Ferretti, who rejected the national team job on a permanent basis to be with "my Tigres," perhaps knows that what is happening now is his master work and the chance to really leave a legacy as a manager doesn't happen all too often in Mexico or increasingly anywhere these days. Tigres are certainly the team with the most-established playing identity in Liga MX. The side finishes top of the possession charts almost every season and you know exactly what you are going to get when Tigres play.
"I think that the arrival of certain players, which my directors have made a great effort to sign, has given a bigger emphasis to our institution," said Ferretti when asked by ESPN FC to explain the club's recent success. "We've had the fortune of reaching various finals. You can't win all of them, but we've won some and naturally that has opened doors so people talk about us outside of Mexico."
Since Ferretti took over, the side has won three Liga MX championships (out of the institution's total of five), finished runner-up once, lifted one Copa MX, reached the final of the Copa Libertadores in 2015 and is in the CCL final for the second consecutive year.
"I think Tigres have everything to be one of the big teams," says fan Andres Gomez outside the stadium. "What we need is an international title in the trophy cabinet ... Of the big teams, I think Chivas have won three titles in 40 years and so if you are counting history, Tigres are beginning their history and in the future they will be a grande."
Out of the 273 Liga MX matches (including Liguilla) that Ferretti has managed Tigres, the side has won 118 times, drawn 91 and lost 64 games. While a win percentage of 43 may not seem overly remarkable, only losing 23 percent of games in a league that's known for its parity is exceptionally good over a long period of time. The moment Tigres are going through certainly has similarities with Cruz Azul's mini-era of glory in the 1970s or America's in the 80s.
Looking into the future, Ferretti has a contract until 2020 and Rodriguez is very clear in that there is both the finance and the will to continue investing in the northern Mexican club's squad, should the manager require.
"The idea is to constantly reinforce the team with short-term, medium-term and long-term planning," said Rodriguez, who made a point of stressing the club does as much work as possible in the community to strengthen social ties. "For example, we already have in mind the team that will start in July [in the 2017 Apertura], as well as for Jan. 2018 and July 2018."
The investment off the field has been matched by fans' organization. The "Expo Tigres Campeon," the away "invasions" and the general atmosphere at Estadio Universitario makes it one of the can't-miss stops for anyone wanting a taste of live Liga MX -- if you can get a ticket.

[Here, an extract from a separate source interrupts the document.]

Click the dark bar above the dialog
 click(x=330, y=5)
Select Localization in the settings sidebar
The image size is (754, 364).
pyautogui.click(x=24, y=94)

The criticisms thrown at Tigres revolve around a lack of opportunities for younger players -- something that's dissimilar to Tuesday's opponent Pachuca -- as well as the aging facilities at the stadium, which are outshone by neighbor Monterrey's magnificent new home ground across town.
But what Tigres have going on is unique in many ways in Mexican football. If they aren't one of Mexico's "grandes" right now, then they are surely on the path to becoming one.